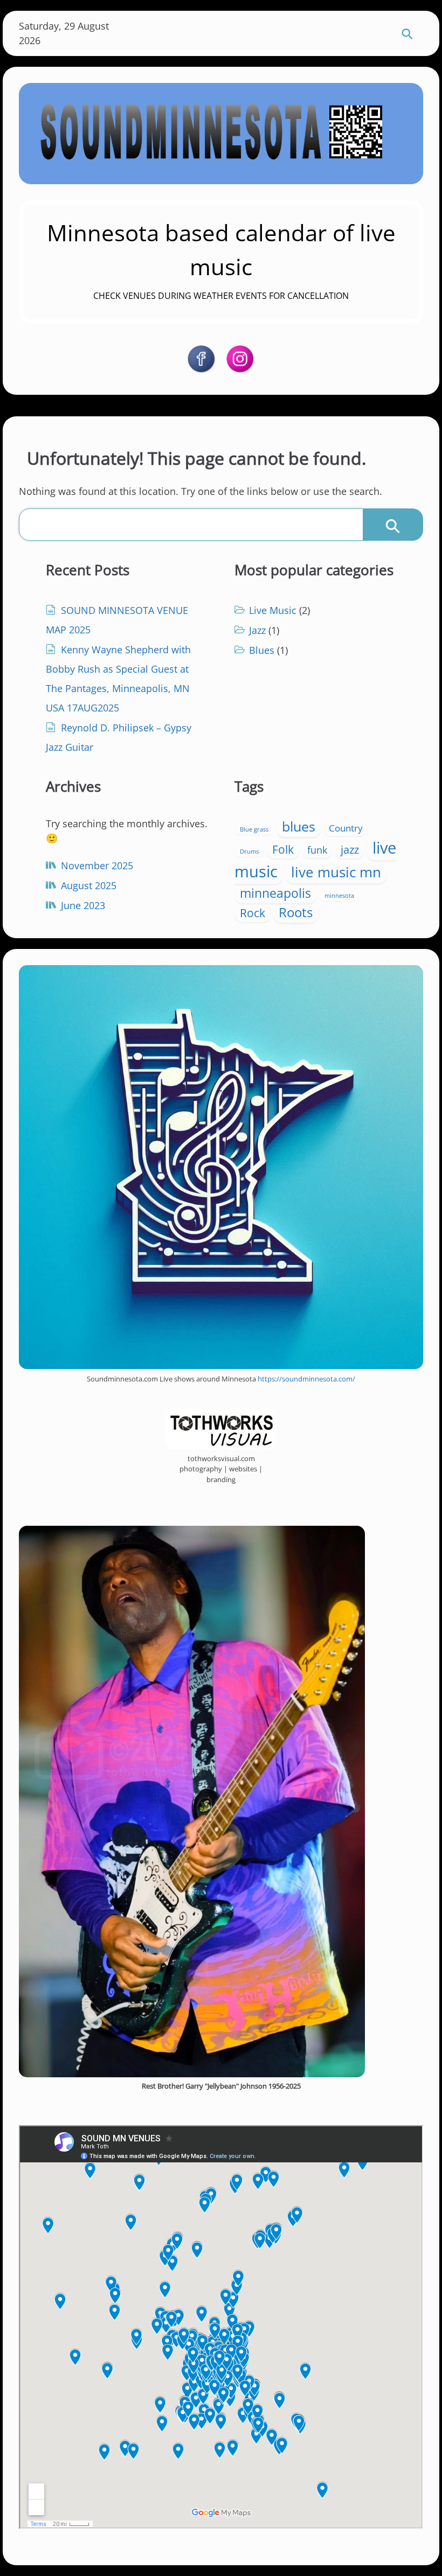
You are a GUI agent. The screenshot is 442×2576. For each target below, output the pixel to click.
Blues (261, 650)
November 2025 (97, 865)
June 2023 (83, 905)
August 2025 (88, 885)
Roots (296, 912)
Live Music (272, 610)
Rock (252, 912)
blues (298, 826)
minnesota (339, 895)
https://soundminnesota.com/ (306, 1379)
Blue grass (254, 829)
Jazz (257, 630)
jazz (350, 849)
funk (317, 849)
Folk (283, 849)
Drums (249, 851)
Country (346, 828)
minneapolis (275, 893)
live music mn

+ + + + +

> **PROBLEM TO WORK ON**
Type the entries above out again exactly, with no pictures.

> **ANSWER SECTION**
You are a GUI agent. The screenshot is 442×2576. For each target below, output the pixel to click.
Blues (261, 650)
November 2025 (97, 865)
June 2023 (83, 905)
August 2025 (88, 885)
Roots (296, 912)
Live Music (272, 610)
Rock (252, 912)
blues (298, 826)
minnesota (339, 895)
https://soundminnesota.com/ (306, 1379)
Blue grass (254, 829)
Jazz (257, 630)
jazz (350, 849)
funk (317, 849)
Folk (283, 849)
Drums (249, 851)
Country (346, 828)
minneapolis (275, 893)
live music mn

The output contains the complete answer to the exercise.